Marine energy conversion

Marine and hydrokinetic (MHK) energy conversion technology harvests the abundant wave and current energy in the ocean. The US department of energy (DOE) has identified 3 thrust research areas to advance the technology and commericial maturation of the MHK industry:

  1. hydrodynamics
  2. power take-off (PTO)
  3. control

Hydrodynamics refers to the optimization of the fluid-structure interaction of a device so that the ocean energy can be absorbed by the device as much as possible; PTO is the core mechanism of a MHK device, in charge of converting kinetic energy of the device into pressure energy for desalination or electricity for power generation; Control, by integrating sensors, actuators, hydrodynamic shape of the device, and unique PTO features, maximizes the power output in different working conditions and provide motion constraints in extreme conditions. These 3 components constitute what we call a “wave-to-wire”/”wave-to-water” model, i.e., the model to predict electric power or desalinized water production given a certain wave condition.

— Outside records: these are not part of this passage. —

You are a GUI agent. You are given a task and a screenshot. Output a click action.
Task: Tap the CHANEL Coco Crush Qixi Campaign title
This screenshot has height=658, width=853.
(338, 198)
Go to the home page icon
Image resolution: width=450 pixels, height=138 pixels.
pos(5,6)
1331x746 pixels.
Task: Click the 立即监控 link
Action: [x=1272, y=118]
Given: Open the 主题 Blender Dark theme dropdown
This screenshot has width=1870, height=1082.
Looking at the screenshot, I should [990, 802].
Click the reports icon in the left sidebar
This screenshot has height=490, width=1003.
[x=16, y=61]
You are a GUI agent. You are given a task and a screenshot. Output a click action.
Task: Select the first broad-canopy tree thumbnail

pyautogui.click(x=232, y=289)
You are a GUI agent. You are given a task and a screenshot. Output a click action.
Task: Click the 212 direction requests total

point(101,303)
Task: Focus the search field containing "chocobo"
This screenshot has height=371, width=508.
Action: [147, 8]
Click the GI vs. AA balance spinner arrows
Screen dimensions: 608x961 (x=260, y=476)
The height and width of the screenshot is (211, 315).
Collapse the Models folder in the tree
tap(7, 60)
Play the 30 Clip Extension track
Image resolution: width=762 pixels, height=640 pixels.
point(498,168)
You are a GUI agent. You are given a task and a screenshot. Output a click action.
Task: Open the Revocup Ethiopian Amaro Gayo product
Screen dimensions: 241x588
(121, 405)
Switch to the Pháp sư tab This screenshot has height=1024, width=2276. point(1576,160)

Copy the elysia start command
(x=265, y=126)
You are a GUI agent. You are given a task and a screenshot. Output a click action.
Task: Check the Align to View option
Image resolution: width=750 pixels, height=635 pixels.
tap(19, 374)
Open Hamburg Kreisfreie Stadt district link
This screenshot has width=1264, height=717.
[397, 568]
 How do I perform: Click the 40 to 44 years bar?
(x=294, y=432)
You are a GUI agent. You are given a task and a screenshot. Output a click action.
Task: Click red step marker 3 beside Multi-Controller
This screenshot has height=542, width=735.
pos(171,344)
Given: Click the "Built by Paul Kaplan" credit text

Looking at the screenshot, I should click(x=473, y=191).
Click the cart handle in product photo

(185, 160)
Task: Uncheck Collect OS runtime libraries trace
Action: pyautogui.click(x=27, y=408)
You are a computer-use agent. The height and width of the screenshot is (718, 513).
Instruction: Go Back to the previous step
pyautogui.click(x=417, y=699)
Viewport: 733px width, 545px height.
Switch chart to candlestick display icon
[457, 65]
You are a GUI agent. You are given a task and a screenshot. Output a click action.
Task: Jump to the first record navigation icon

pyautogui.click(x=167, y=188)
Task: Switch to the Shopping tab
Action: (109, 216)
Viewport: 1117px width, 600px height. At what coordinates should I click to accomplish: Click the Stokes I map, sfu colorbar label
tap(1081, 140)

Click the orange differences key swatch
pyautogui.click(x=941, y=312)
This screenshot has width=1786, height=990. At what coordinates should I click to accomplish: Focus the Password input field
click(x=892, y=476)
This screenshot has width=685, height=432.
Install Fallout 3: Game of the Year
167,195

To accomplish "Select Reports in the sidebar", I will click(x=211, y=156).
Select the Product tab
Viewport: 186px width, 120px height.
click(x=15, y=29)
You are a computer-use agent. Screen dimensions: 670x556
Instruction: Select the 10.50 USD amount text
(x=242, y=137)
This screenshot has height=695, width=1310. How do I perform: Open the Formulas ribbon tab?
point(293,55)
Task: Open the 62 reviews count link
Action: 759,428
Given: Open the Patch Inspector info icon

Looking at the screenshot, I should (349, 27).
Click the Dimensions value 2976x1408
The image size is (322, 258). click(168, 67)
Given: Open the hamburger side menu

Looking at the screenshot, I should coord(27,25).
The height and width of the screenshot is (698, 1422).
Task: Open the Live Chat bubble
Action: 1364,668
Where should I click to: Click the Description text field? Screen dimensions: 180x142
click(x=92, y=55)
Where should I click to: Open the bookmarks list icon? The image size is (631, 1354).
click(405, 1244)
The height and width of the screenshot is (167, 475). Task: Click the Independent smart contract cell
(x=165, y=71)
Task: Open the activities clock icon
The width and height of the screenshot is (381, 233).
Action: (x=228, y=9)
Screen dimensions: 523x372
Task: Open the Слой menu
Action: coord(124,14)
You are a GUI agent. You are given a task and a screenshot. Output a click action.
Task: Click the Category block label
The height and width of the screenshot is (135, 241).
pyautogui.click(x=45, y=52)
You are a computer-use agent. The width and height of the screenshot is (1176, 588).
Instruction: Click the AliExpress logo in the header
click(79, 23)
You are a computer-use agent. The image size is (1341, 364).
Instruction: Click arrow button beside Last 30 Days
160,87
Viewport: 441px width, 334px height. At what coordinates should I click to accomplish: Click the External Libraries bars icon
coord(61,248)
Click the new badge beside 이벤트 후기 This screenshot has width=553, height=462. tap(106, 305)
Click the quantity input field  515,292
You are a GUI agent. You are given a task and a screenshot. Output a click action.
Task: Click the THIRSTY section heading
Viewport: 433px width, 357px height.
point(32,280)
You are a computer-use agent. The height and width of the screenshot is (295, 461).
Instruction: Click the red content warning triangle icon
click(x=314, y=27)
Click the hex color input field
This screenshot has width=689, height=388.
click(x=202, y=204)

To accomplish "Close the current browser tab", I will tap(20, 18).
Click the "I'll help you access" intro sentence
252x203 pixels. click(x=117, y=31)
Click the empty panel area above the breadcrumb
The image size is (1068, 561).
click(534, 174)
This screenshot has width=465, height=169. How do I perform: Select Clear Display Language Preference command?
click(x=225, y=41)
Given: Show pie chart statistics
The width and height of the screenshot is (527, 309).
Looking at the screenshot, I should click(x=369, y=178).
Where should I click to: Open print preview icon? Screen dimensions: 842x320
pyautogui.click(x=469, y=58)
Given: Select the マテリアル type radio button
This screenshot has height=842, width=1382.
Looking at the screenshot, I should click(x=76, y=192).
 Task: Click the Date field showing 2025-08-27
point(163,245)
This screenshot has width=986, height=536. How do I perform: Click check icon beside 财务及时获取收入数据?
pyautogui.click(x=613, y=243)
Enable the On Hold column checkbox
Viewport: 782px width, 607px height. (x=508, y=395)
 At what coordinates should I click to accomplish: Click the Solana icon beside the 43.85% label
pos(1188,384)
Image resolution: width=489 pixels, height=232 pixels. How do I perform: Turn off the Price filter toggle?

In these 3 components, hydrodynamics modelling is the most fundamental and essential one, since it directly constrains the validity of PTO modelling and control strategies. The mainstream modelling techniques can be categorized based on fidelity as in the following figure.

Linear potential flow theory is the most prevalent technique to model the hydrodynamics of wave energy converters. Linear potential flow theory assumes no viscosity of the fluid and small vibration motion of wave energy converters. So the motion and generated energy is generally overestimated by this theory. Drag damping correction, typically using Morrison’s equation, can be integrated for viscosity effect. However, the small vibration motion assumption is the fundamental limitation. So in the wave energy converter design flow, linear potential flow theory is generally adopted to provide preliminary power estimation. The final system validation should resort to high-fidelity modelling techniques, such as RANS and LES.